Momentum-Based Variance Reduction in Non-Convex SGD
This addresses the complexity and tuning issues in non-convex optimization for machine learning practitioners, offering a simpler and more efficient method.
The paper tackles the problem of variance reduction in non-convex stochastic gradient descent by introducing STORM, an algorithm that eliminates the need for batches and adaptive learning rates, achieving an optimal convergence rate of O(1/√T + σ^{1/3}/T^{1/3}) without requiring knowledge of gradient variance σ.

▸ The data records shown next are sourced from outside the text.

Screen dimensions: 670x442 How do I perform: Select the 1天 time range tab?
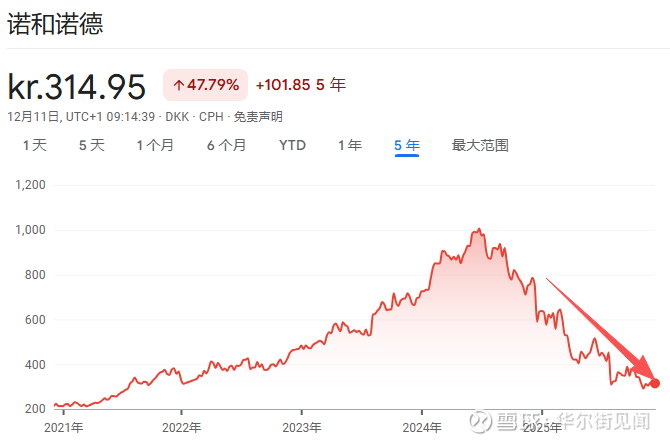pyautogui.click(x=35, y=145)
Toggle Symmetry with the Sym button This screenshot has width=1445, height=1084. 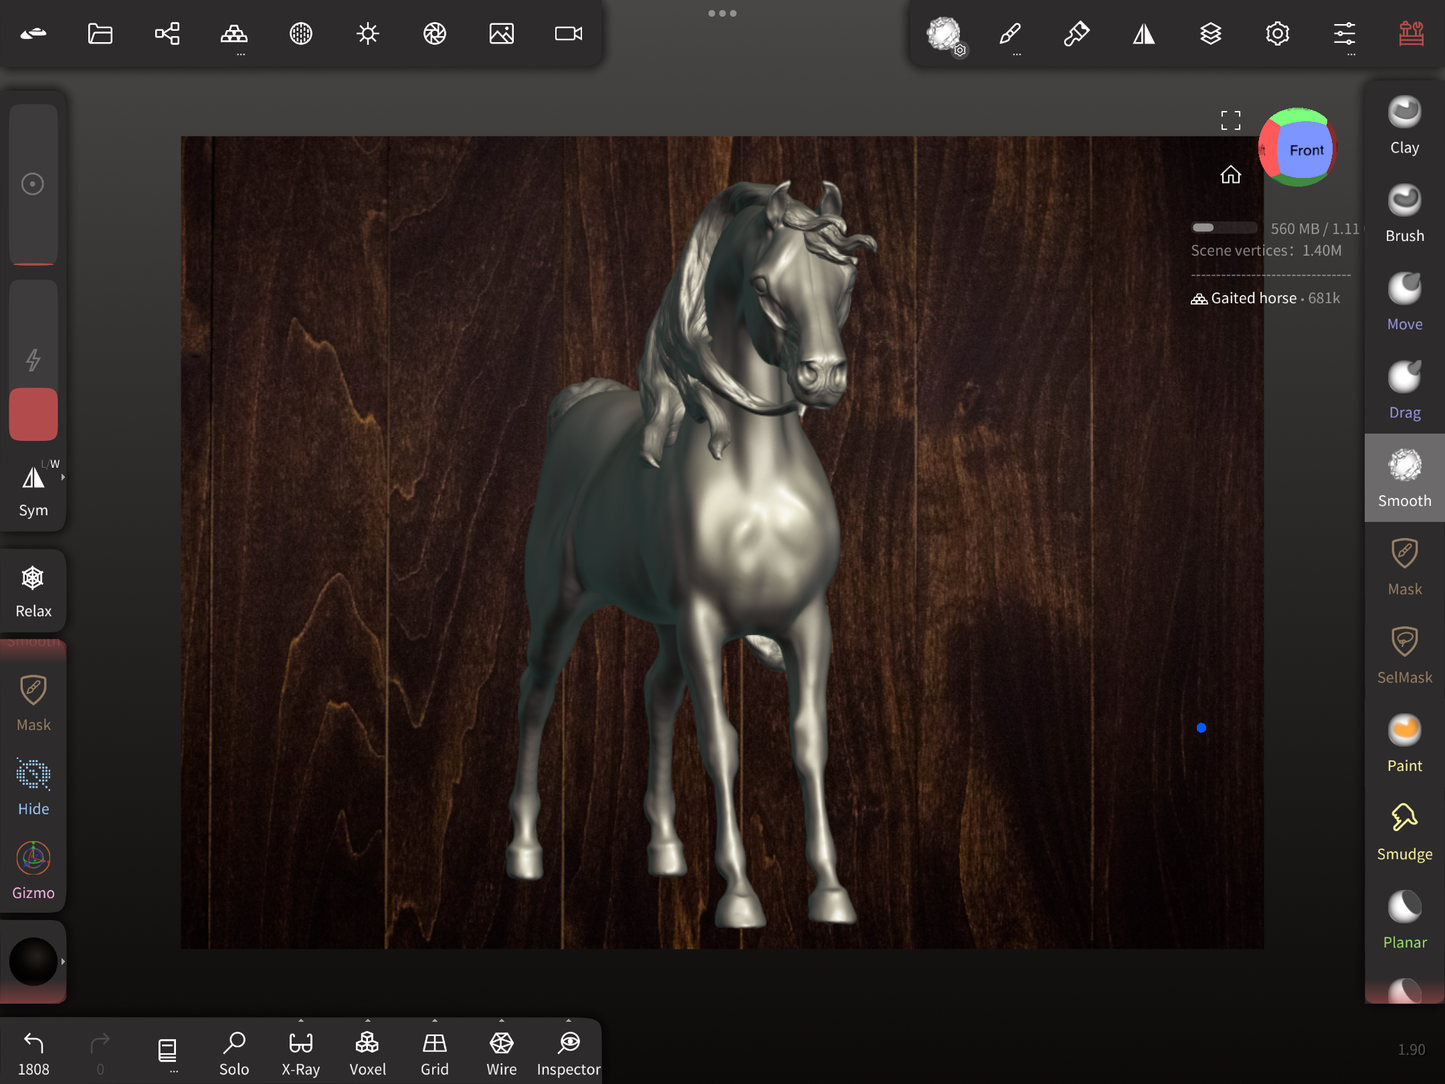click(x=33, y=489)
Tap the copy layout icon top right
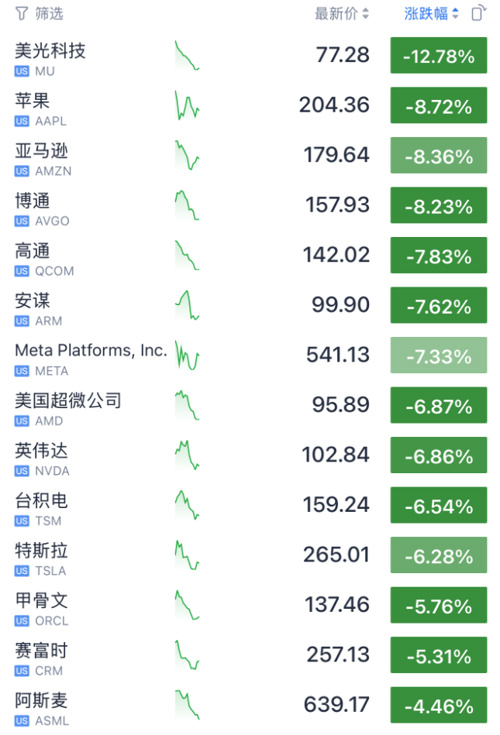500x735 pixels. coord(478,13)
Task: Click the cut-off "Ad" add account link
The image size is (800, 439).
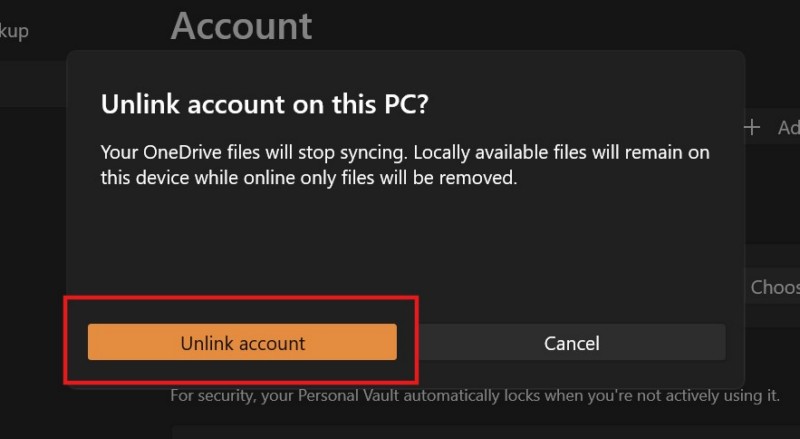Action: point(787,127)
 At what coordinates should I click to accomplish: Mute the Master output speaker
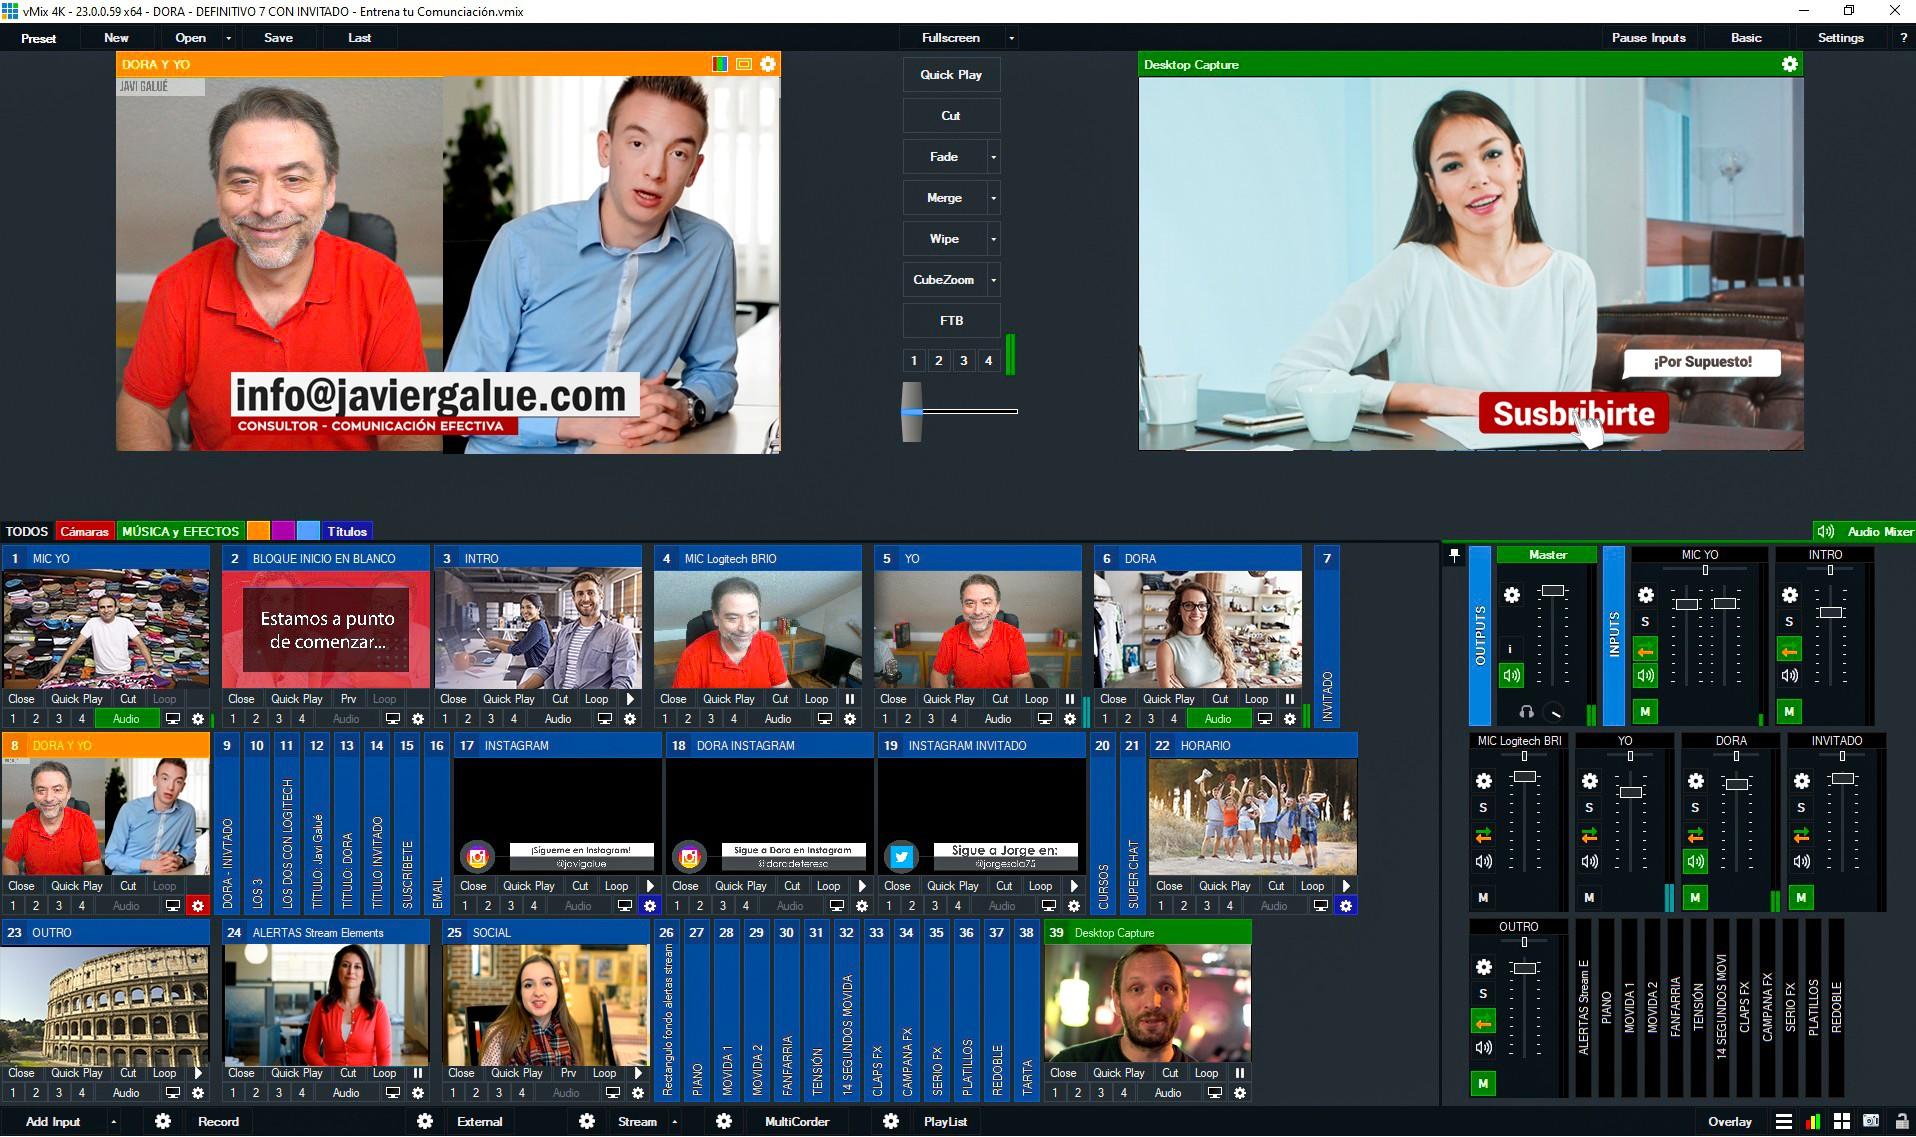pos(1511,675)
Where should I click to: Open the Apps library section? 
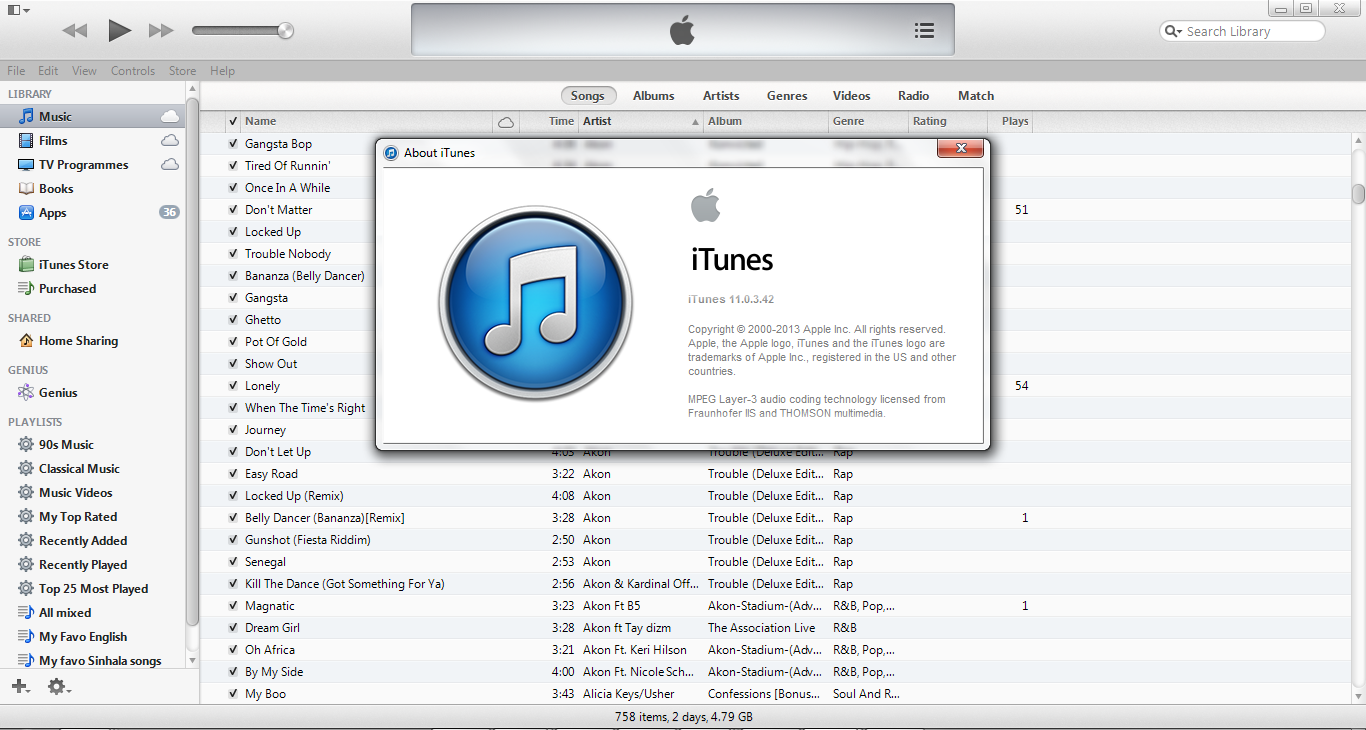coord(52,213)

Variance reduction has emerged in recent years as a strong competitor to stochastic gradient descent in non-convex problems, providing the first algorithms to improve upon the converge rate of stochastic gradient descent for finding first-order critical points. However, variance reduction techniques typically require carefully tuned learning rates and willingness to use excessively large "mega-batches" in order to achieve their improved results. We present a new algorithm, STORM, that does not require any batches and makes use of adaptive learning rates, enabling simpler implementation and less hyperparameter tuning. Our technique for removing the batches uses a variant of momentum to achieve variance reduction in non-convex optimization. On smooth losses $F$, STORM finds a point $\boldsymbol{x}$ with $\mathbb{E}[\|\nabla F(\boldsymbol{x})\|]\le O(1/\sqrt{T}+σ^{1/3}/T^{1/3})$ in $T$ iterations with $σ^2$ variance in the gradients, matching the optimal rate but without requiring knowledge of $σ$.